TRENTON, N.J. — Tim Tebow has the majors as his long-term goal. But he doesn’t want to openly discuss it. He doesn’t want to shortchange the process. He doesn’t want to look beyond the present.
So the former NFL player and 2007 Heisman Trophy winner does what’s needed. He follows stars like Yoenis Cespedes in spring training. He endures torturous bus rides — like the eight-hour trek from Portland, Maine, that brought him here for Wednesday’s Eastern League Double-A All-Star Game before a standing-room-only crowd of 8,296 at Arm & Hammer Park.
Tebow, from the Mets’ Binghamton affiliate, started for the Eastern Division team as the designated hitter, hit ninth and went 1-for-4, doubling in his first at-bat before striking out in the ninth with the tying run on first base.
“Did I think about that? Heck, yeah,” Tebow said of a possible walk-off homer. “Come on, that’s the only reason you play the game.”
Trey Amburgey from the Yankees’ Trenton affiliate, followed Tebow’s whiff with an RBI double so the game ended as a 4-4 tie and went to a hitting competition (don’t ask) with the West winning. Tebow said he gained “a lot of insight that I’ll take into the rest of the season.”
Maybe with an eventual call to Queens. But his immediate focus is continuing to work for that call.
“I can’t worry about any of that,” said Tebow, 30, the oldest All-Star here. “I have to stay focused on the process and not the maybes, not the hypothetical, not the what ifs.
“You have to be so focused on each day and every day. … I have a lot of room to grow,” said Tebow, who is hitting .270 with five home runs, 33 RBIs. “I know I’m not even close to where I want to be.”
Tebow has quizzed pitchers who gave him a tough time. Few have been tougher than Erie righty Kyle Funkhouser. He fanned Tebow six times in eight at-bats.
“He’s a big name and he’s got a lot of juice,” Funkhouser said. “I’ve had some success against him. He’s pretty patient. But for most of the at-bats I was able to get ahead and finish him off pretty quick.”
Tebow went into sponge mode in the spring, studying and grilling Cespedes.
“I picked Cespedes’ brain a lot,” Tebow said. “Every morning in spring training when he’d get up and go to the cage, I didn’t want to bother him, but I was kind of right behind him.”
Some folks call that stalking.
“A lot of drills that he would do, I would pick up and try to do them. … I’ve learned a lot from him,” Tebow said.
Any player can use the help, but for Tebow it may be even tougher.
“What makes it harder for him is every move he makes is covered by everybody,” said former Yankee Bernie Williams who performed Wednesday’s national anthem. “I don’t think he has an opportunity like every other player at his level to grow. … Everyone is going to expect him to be the superstar he was at the college level in football.”

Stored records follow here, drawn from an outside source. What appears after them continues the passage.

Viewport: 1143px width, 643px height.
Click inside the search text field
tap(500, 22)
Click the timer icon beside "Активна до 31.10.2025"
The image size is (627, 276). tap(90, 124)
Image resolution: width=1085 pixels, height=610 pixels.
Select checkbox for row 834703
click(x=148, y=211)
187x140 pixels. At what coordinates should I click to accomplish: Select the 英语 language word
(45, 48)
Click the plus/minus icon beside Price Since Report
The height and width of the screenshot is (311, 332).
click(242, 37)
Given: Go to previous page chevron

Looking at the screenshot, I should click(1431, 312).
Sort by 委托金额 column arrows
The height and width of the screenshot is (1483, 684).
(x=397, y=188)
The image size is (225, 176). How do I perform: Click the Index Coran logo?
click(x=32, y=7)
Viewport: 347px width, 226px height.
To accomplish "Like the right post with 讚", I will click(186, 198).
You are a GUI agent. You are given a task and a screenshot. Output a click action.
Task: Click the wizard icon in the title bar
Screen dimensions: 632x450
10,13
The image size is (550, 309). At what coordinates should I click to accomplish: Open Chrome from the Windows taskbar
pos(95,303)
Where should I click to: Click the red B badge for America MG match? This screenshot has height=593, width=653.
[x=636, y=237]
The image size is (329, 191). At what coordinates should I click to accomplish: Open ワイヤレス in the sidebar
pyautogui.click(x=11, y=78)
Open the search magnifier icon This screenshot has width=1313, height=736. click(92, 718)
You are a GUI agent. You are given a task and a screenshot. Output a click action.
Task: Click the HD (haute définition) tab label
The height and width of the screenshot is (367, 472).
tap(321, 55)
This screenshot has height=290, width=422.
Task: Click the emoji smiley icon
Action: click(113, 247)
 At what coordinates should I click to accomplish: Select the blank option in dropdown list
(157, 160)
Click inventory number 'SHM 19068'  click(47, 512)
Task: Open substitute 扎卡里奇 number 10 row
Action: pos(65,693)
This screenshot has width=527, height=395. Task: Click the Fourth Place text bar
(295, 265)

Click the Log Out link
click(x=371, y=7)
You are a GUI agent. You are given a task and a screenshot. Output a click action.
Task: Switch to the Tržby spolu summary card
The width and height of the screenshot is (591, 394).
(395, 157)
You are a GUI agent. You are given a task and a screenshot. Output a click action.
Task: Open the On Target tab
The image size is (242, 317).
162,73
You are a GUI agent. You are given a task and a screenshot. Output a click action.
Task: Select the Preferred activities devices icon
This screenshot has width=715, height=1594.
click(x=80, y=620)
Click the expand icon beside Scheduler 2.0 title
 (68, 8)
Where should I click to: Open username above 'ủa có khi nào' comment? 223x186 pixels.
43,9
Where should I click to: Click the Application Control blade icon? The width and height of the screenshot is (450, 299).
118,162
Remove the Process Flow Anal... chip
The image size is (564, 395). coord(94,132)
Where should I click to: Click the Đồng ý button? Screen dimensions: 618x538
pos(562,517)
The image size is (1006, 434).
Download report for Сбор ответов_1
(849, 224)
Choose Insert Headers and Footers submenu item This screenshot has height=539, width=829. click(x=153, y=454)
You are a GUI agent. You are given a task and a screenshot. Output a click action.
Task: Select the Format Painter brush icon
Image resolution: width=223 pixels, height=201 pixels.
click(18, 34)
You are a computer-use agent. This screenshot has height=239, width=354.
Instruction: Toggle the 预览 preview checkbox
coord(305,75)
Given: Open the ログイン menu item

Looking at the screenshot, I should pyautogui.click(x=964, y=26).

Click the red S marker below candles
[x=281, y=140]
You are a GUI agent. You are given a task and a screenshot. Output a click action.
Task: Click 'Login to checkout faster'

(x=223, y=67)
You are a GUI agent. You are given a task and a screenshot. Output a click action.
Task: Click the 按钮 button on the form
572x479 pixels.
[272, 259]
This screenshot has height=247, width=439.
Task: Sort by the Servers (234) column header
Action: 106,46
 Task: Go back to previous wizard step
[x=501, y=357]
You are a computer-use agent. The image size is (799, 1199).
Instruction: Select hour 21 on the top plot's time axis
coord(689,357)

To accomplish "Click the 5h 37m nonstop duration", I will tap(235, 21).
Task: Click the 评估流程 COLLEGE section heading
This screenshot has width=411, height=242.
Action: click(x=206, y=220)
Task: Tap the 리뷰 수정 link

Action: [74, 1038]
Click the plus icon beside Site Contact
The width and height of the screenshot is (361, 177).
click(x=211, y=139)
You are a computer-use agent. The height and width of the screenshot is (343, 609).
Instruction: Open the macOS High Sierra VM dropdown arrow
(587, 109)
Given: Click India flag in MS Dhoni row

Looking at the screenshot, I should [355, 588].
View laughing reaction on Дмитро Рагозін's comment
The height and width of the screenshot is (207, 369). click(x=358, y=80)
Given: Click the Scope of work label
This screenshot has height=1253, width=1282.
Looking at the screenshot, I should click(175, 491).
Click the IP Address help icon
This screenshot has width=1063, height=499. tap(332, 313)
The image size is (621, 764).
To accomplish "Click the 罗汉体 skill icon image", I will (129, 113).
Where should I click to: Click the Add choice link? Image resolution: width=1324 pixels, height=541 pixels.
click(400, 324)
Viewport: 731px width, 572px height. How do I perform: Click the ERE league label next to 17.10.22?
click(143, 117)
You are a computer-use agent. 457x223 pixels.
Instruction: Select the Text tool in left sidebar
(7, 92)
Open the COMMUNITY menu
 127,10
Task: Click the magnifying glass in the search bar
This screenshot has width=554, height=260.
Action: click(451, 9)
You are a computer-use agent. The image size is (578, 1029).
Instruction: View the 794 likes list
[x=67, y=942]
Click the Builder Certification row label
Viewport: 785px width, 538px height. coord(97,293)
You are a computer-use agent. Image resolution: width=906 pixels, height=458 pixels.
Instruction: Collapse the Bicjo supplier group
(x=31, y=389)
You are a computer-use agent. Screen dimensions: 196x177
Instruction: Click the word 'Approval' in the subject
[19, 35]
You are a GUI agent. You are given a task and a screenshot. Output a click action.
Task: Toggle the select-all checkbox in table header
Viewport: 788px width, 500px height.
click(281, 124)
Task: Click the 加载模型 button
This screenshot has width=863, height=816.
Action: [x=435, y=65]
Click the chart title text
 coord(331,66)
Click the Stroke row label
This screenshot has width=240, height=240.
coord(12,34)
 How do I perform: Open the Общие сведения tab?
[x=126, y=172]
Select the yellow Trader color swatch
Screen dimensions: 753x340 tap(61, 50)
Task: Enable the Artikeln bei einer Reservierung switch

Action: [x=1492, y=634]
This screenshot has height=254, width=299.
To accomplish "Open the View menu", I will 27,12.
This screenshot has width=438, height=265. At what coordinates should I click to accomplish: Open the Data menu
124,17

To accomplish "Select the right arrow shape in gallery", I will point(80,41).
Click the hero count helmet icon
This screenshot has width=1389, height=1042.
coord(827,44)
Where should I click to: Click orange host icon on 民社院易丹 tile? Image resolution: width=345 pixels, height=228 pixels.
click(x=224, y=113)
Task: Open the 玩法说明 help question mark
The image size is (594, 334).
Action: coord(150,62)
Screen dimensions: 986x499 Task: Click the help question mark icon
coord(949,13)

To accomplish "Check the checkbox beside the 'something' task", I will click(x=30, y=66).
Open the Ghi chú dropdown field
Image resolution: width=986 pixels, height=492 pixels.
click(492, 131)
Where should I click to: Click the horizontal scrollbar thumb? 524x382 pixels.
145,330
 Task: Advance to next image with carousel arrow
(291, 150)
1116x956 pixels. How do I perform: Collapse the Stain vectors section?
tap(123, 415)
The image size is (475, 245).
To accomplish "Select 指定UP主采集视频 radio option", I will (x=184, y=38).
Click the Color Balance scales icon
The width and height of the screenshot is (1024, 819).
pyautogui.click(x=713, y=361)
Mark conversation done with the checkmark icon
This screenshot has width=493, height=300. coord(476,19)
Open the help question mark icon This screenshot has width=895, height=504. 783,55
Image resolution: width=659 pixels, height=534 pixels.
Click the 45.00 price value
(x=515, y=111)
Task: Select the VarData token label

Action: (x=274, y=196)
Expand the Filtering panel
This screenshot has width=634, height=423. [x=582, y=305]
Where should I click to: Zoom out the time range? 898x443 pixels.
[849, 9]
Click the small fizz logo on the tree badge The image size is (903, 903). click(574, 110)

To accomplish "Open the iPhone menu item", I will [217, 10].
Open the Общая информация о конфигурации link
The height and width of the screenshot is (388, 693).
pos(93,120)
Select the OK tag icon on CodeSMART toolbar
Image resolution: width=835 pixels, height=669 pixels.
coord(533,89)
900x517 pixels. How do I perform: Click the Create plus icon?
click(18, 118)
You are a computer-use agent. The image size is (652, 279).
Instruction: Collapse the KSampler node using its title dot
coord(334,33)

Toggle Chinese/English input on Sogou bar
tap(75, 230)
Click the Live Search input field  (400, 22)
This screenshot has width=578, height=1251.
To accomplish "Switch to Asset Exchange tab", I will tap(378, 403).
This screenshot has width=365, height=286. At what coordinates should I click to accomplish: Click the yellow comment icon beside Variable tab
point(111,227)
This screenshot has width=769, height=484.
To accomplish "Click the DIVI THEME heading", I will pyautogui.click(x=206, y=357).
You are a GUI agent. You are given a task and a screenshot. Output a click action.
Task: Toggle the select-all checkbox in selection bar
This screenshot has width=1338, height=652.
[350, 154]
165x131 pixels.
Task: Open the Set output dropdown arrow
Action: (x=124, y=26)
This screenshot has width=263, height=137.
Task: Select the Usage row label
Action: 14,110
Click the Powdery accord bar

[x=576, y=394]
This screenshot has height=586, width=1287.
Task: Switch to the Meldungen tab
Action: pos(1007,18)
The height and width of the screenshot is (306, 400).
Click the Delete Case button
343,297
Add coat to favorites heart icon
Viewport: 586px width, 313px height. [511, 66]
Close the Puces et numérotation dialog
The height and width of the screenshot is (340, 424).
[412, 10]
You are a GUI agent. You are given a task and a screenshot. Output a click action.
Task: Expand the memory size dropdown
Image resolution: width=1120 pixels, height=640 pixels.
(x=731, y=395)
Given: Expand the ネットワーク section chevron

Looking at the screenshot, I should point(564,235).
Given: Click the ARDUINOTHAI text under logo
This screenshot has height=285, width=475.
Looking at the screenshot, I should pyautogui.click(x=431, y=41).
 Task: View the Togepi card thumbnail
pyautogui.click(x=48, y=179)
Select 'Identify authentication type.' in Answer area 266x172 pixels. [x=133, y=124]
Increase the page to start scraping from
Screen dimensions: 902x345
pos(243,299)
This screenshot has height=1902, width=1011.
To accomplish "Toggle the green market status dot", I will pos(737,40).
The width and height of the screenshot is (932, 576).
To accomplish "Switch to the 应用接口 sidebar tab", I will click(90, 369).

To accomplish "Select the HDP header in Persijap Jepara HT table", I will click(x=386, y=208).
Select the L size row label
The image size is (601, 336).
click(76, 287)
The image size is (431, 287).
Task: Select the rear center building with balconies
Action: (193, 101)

An eventual move to Flushing for Tebow may have taken a hit with the recent announcement Mets general manager Sandy Alderson again was battling cancer. Alderson was one of Tebow’s strongest supporters.
“I just know with Sandy, I’m praying for him and I know a lot of people are and I just wish him a speedy recovery,” Tebow said. “Some things are more important than baseball.”
John Ricco, part of the Mets’ braintrust filling in for Alderson, said recently there were no immediate plans to promote Tebow, who received unabashed support from one corner: his mother, Pam. In a TMZ interview, she proclaimed her son ready for the bigs.
“That was my mom trying to be sweet, getting caught off guard by TMZ at the airport,” Tebow said. “The good thing is my parents will always believe in me no matter what.”
So until he lands in the majors, there will be that belief — and the work, the process, the bus rides.
“Totally, you have to have that long-term goal, but that can’t be an everyday thought process. That can’t be something that you think about because you have to focus on this day and what can I do?” Tebow said. “A lot of people focus on the ‘one day,’ but I want to be someone who focused on this day.”